Work to be completed - Pick out each line of the material below that contains the string "height", and copy those lines unchanged.

(Entries for locating text and elements)
········

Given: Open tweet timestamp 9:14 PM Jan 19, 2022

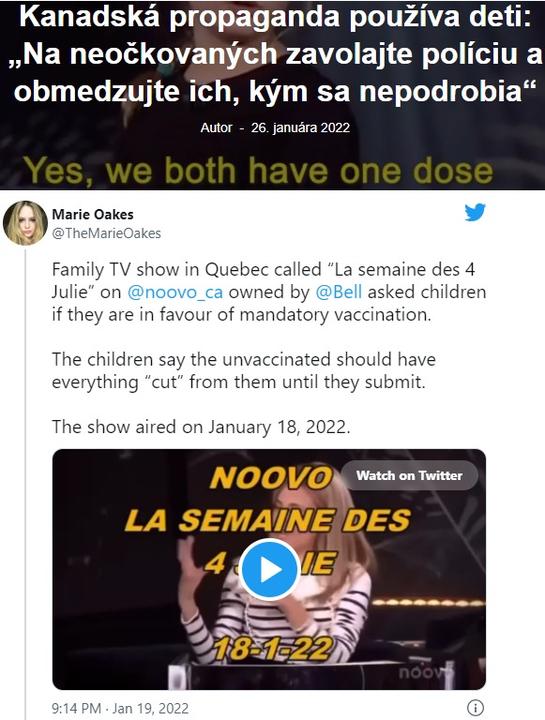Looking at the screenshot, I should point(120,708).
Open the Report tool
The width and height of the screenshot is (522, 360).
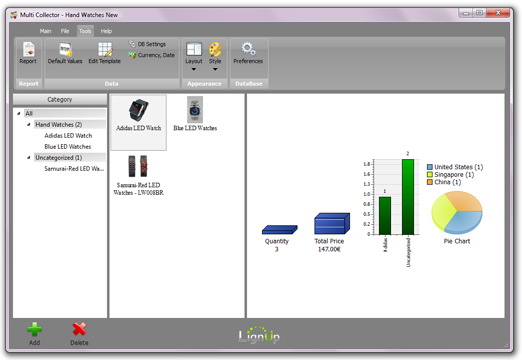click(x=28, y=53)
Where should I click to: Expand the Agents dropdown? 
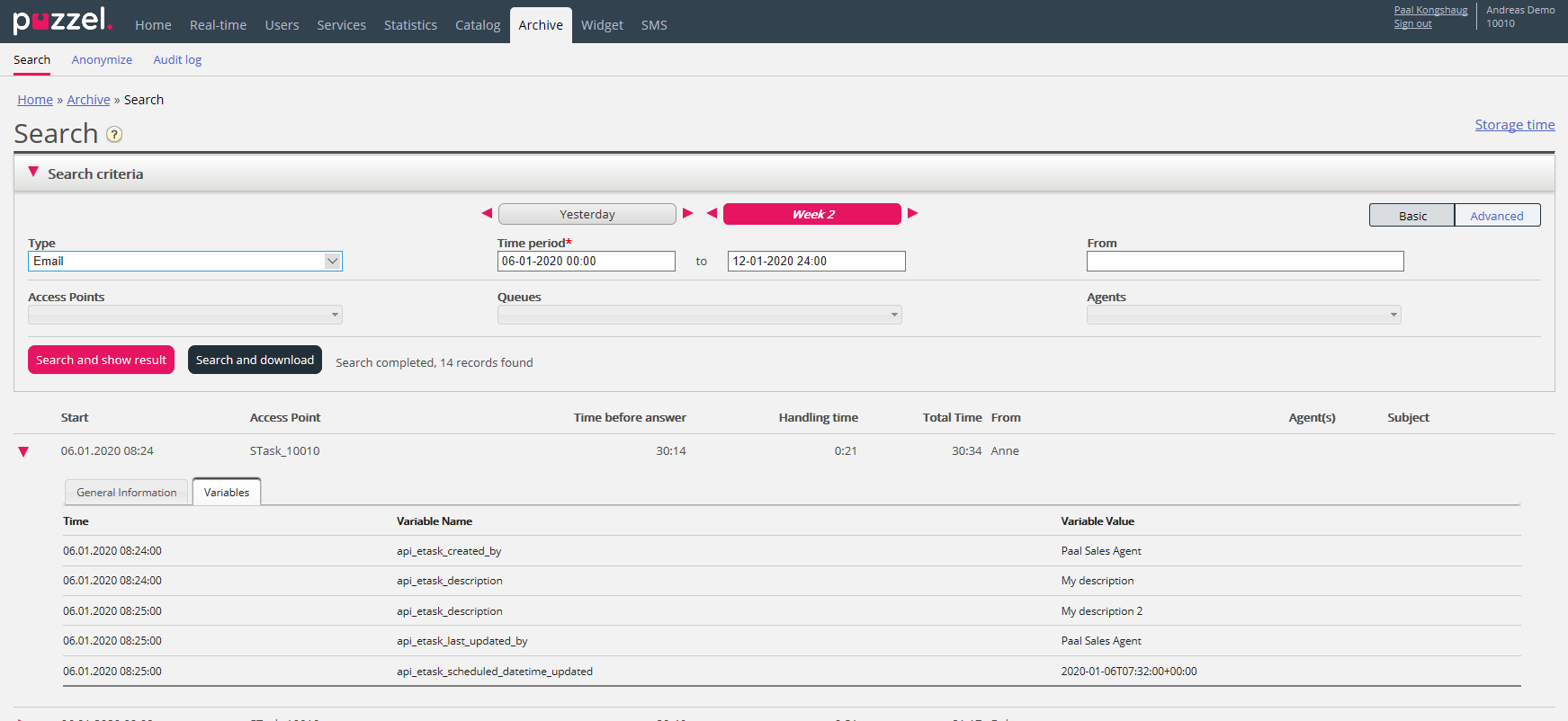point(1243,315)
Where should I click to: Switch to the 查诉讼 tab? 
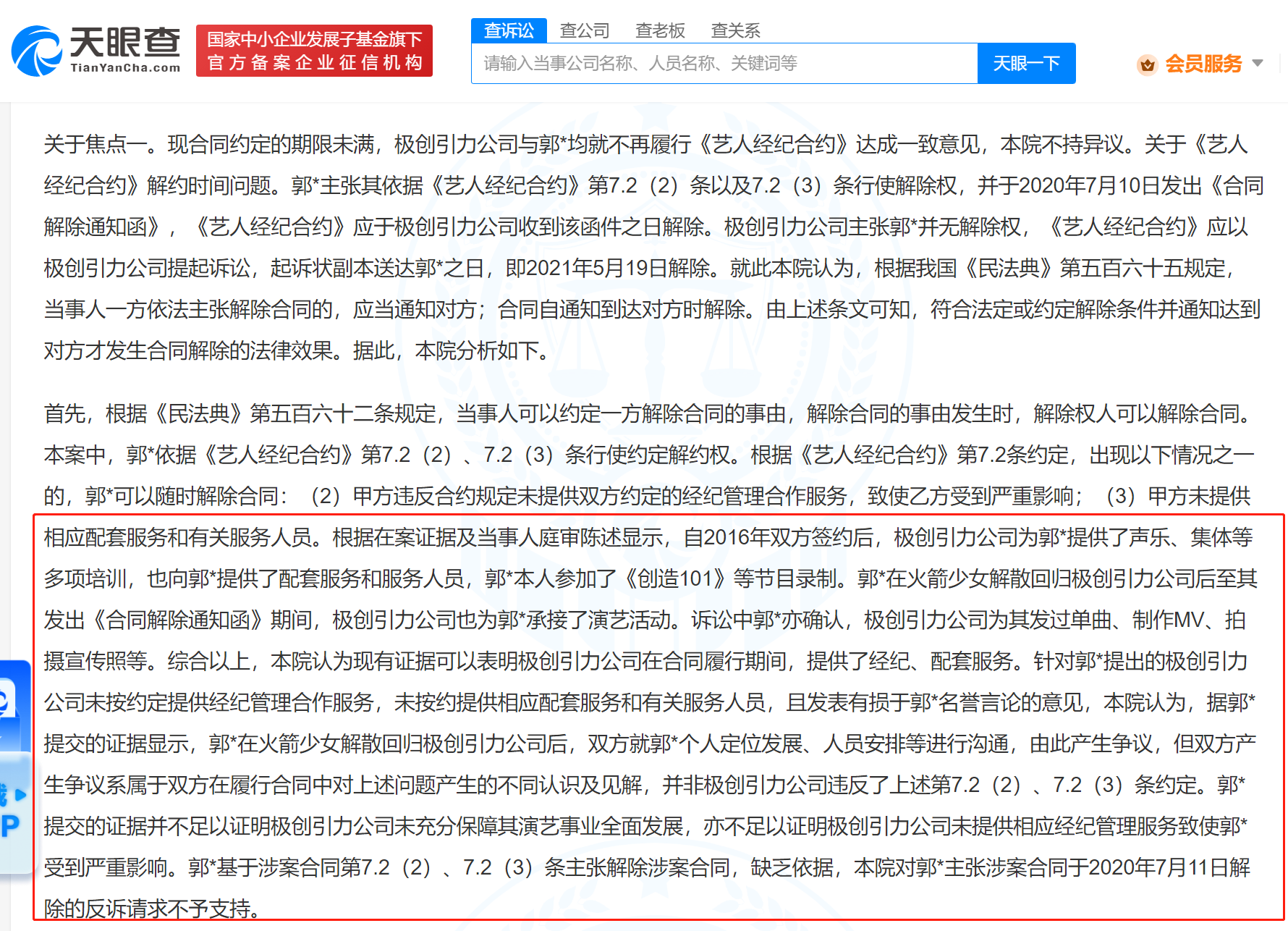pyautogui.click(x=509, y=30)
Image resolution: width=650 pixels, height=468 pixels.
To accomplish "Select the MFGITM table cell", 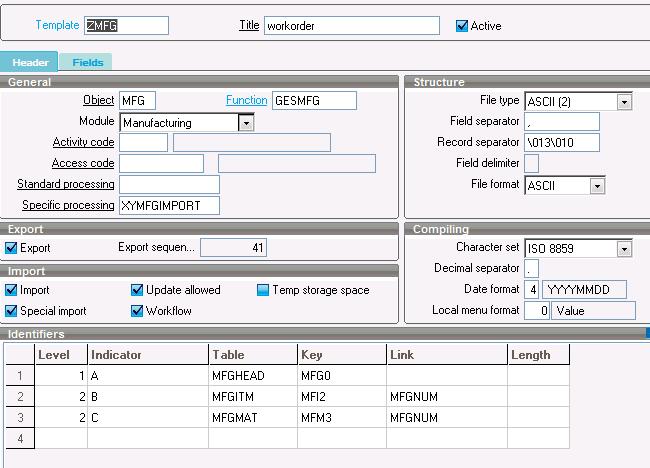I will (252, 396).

········

Answer -
The width and height of the screenshot is (522, 360).
Image resolution: width=650 pixels, height=468 pixels.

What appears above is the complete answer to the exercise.